-- What you have to do --
Without any pictures, output the records exactly as they are.

-- Saved entries --
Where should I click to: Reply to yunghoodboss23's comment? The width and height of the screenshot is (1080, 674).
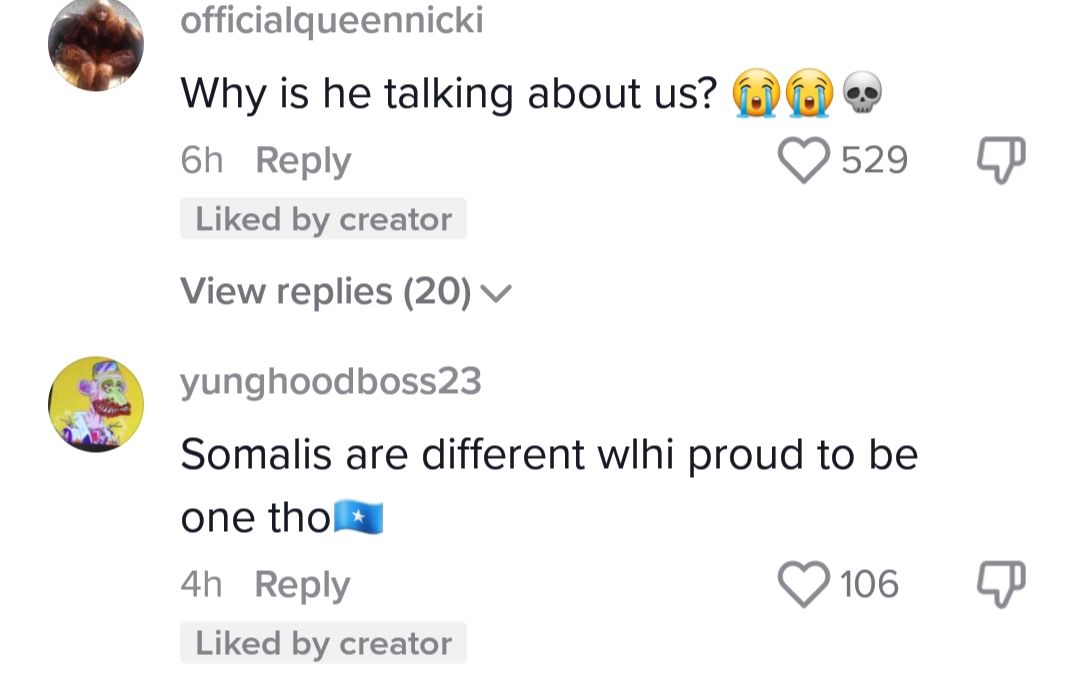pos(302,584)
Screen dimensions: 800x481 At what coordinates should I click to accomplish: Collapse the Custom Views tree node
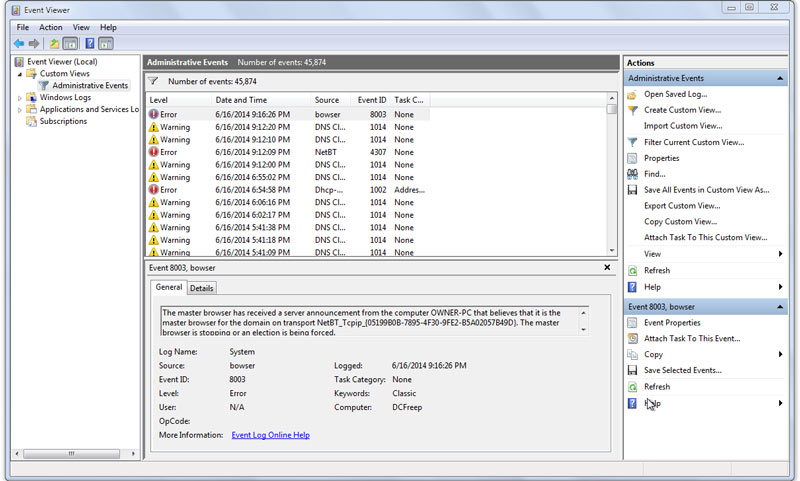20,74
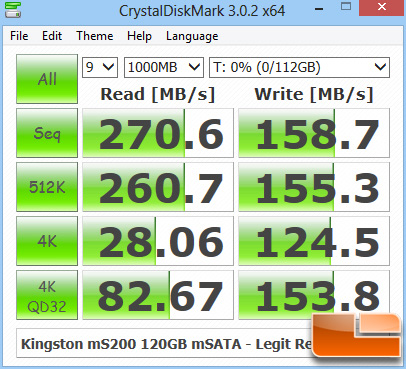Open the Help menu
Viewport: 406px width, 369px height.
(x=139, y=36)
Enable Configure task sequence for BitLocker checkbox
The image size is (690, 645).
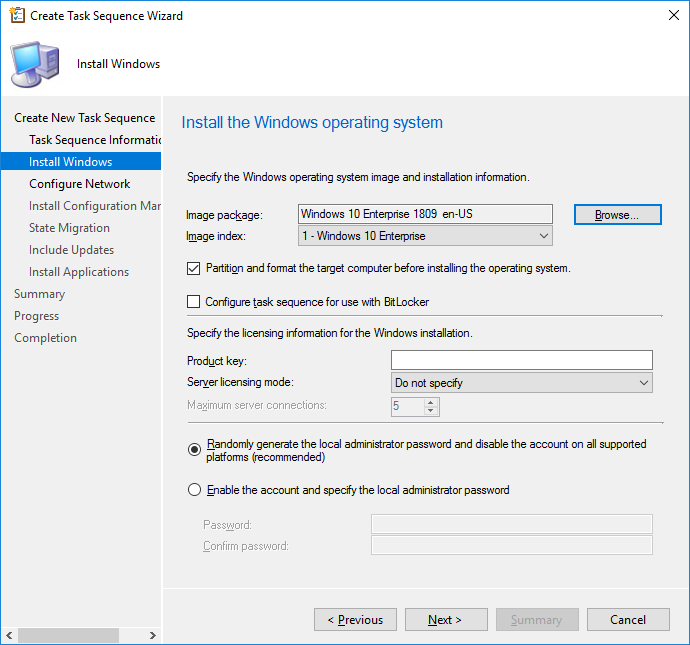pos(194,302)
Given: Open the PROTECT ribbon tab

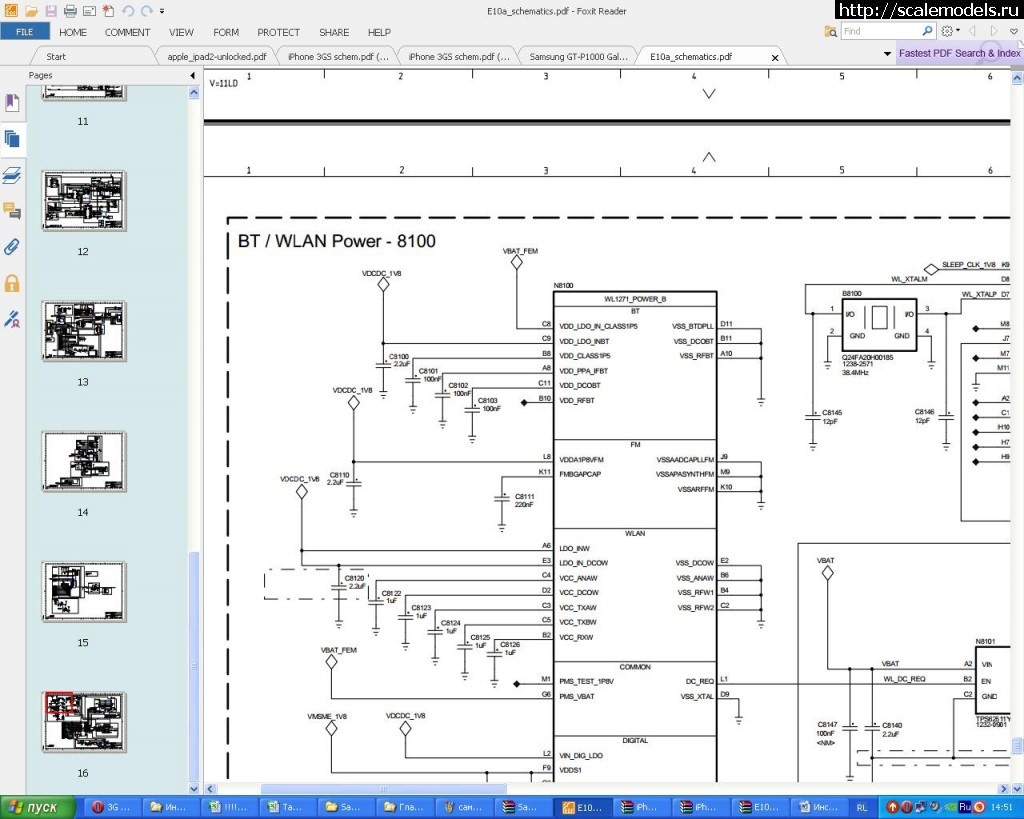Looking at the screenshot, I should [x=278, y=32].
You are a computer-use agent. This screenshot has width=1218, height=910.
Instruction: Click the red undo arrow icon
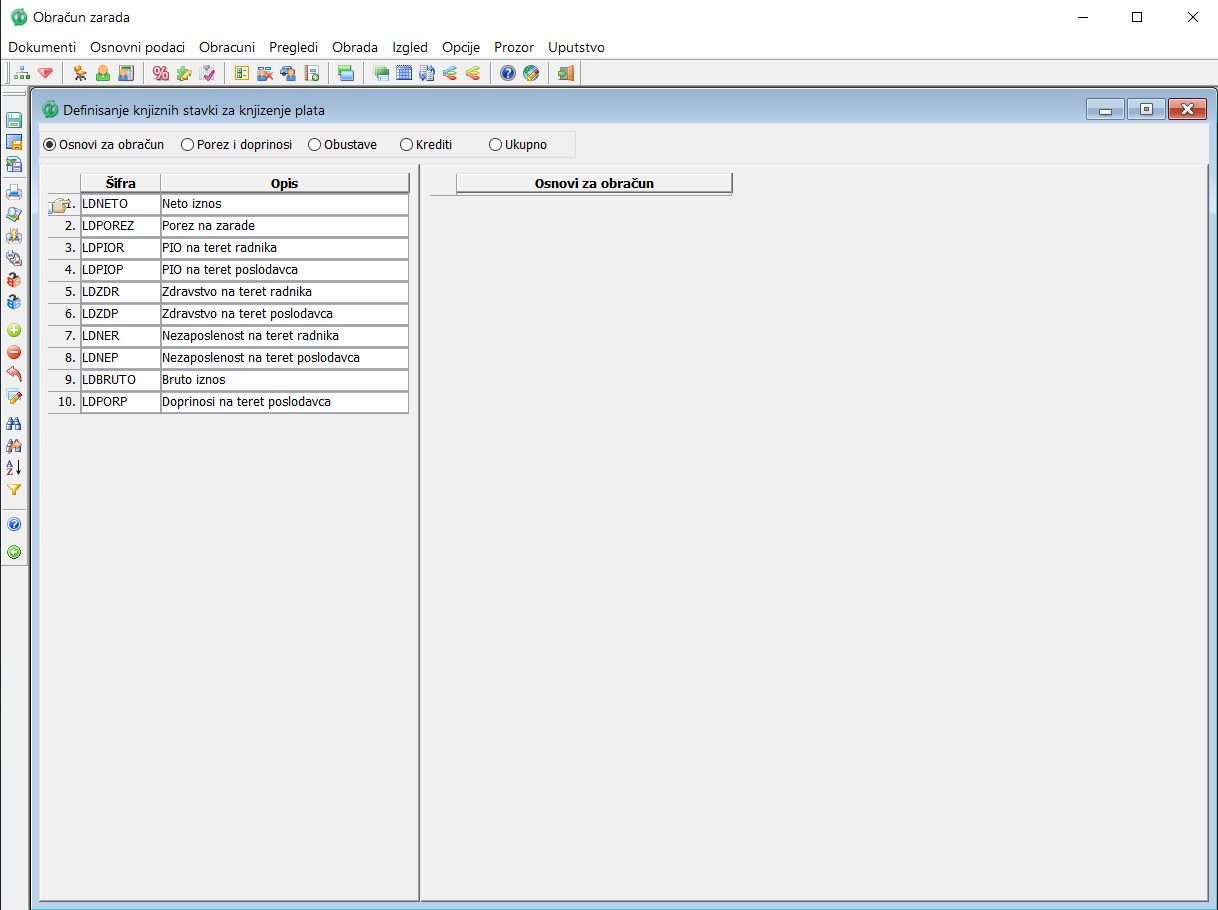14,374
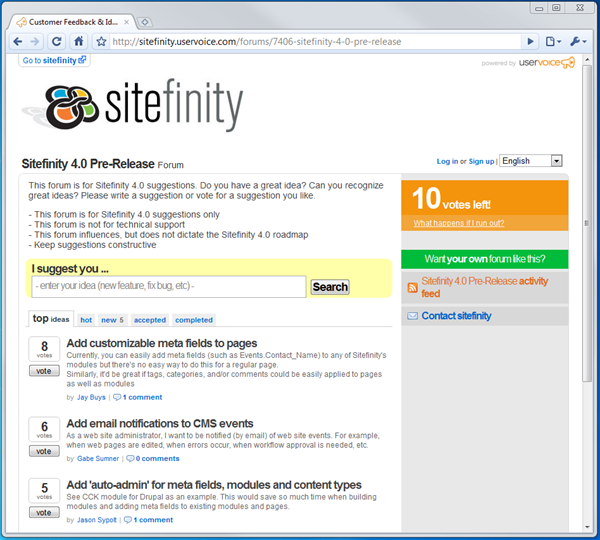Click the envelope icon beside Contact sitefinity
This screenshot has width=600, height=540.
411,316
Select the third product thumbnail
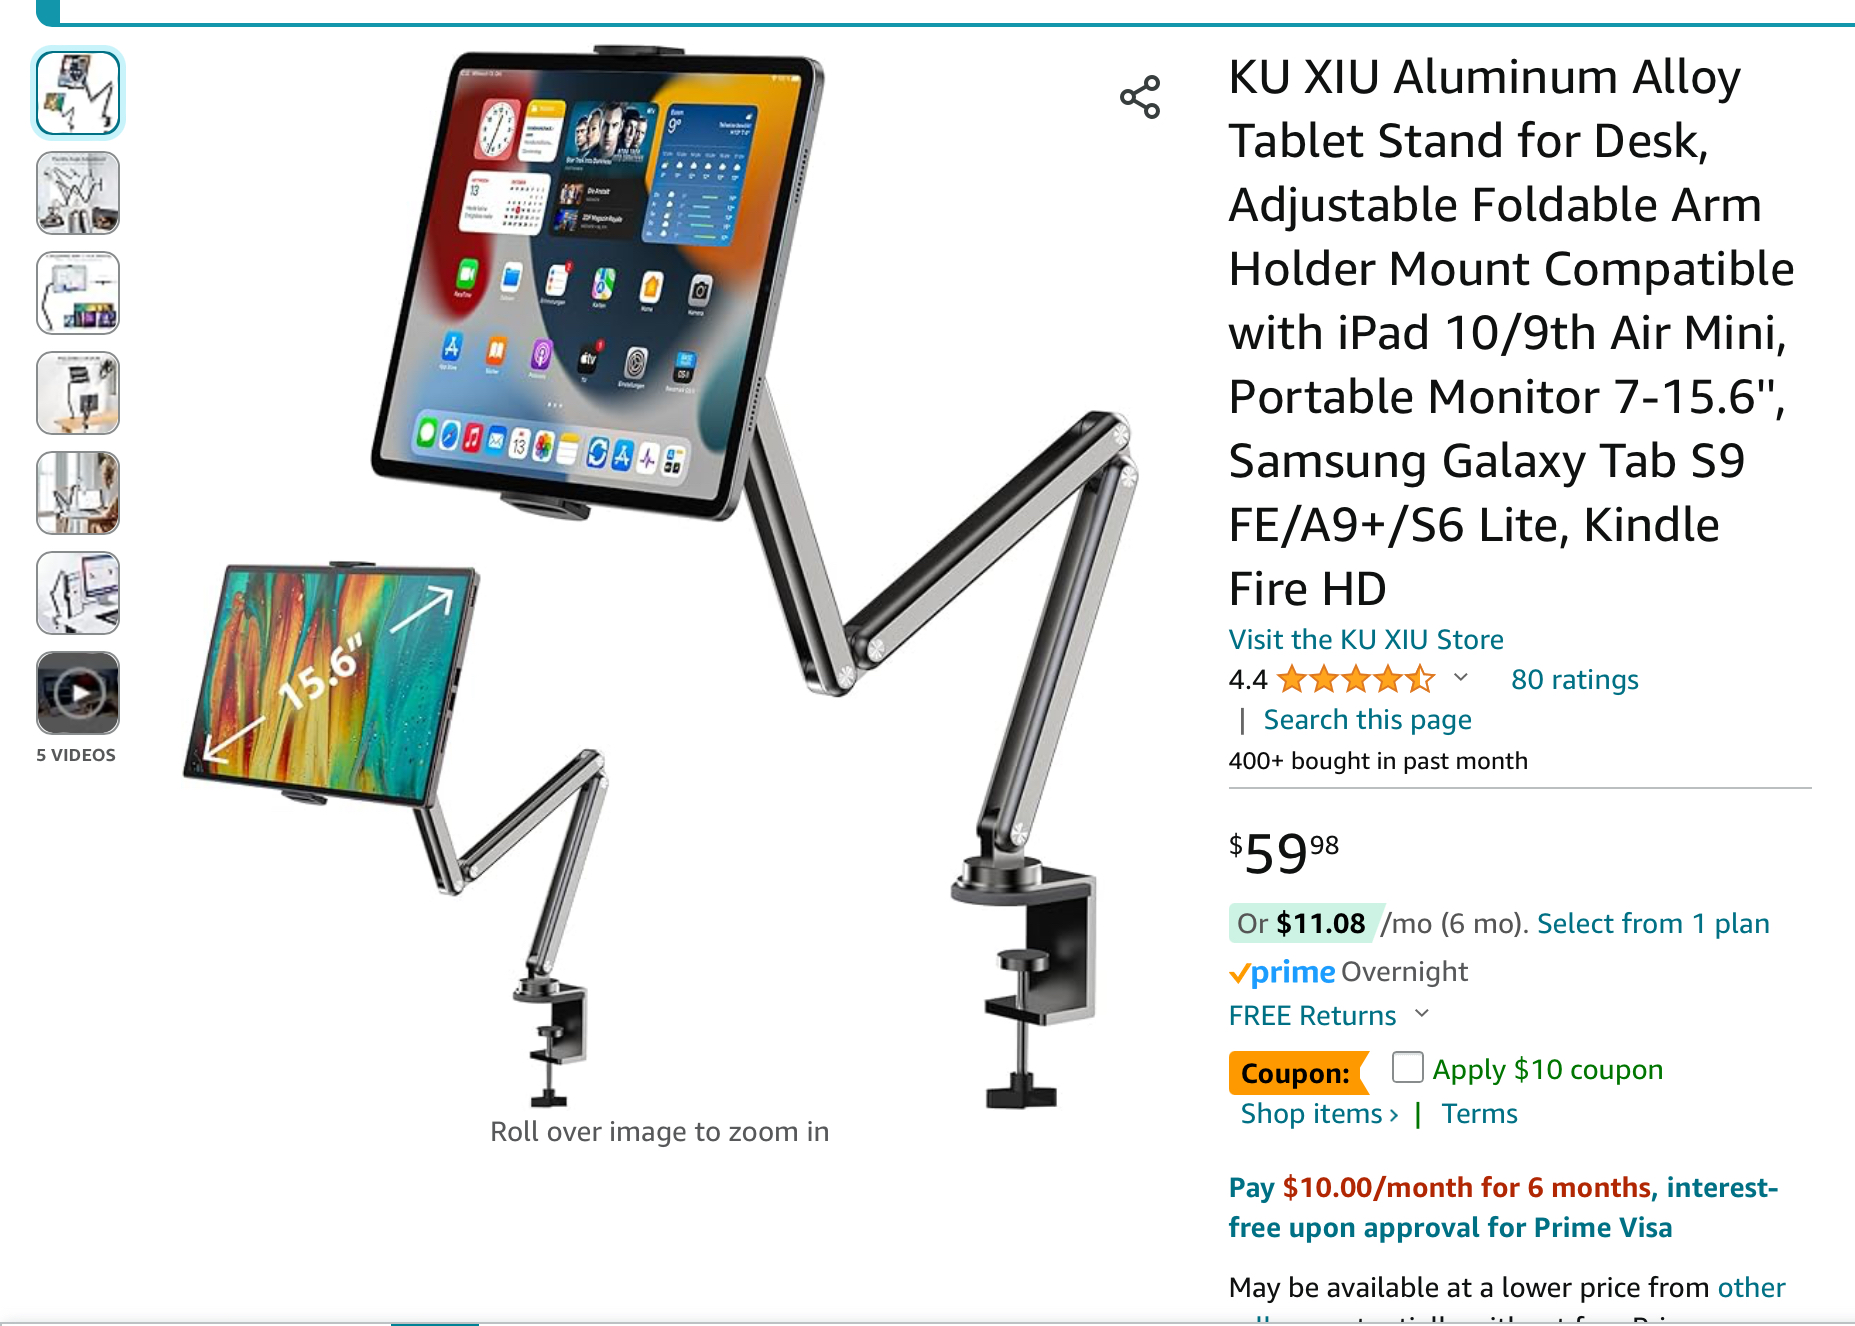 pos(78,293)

-- Written solution --
Where should I click to: Reply to yunghoodboss23's comment? The width and height of the screenshot is (1080, 674).
pos(302,584)
Screen dimensions: 800x481 At what coordinates should I click to accomplish: Collapse the Custom Views tree node
20,74
Open the Help menu
Viewport: 406px width, 369px height.
(x=139, y=36)
Enable Configure task sequence for BitLocker checkbox
The image size is (690, 645).
pos(194,302)
Given: Open the PROTECT ribbon tab

Looking at the screenshot, I should [x=278, y=32].
You are a computer-use agent. This screenshot has width=1218, height=910.
Instruction: Click the red undo arrow icon
14,374
Click the envelope icon beside Contact sitefinity
This screenshot has width=600, height=540.
411,316
Select the third product thumbnail
 pos(78,293)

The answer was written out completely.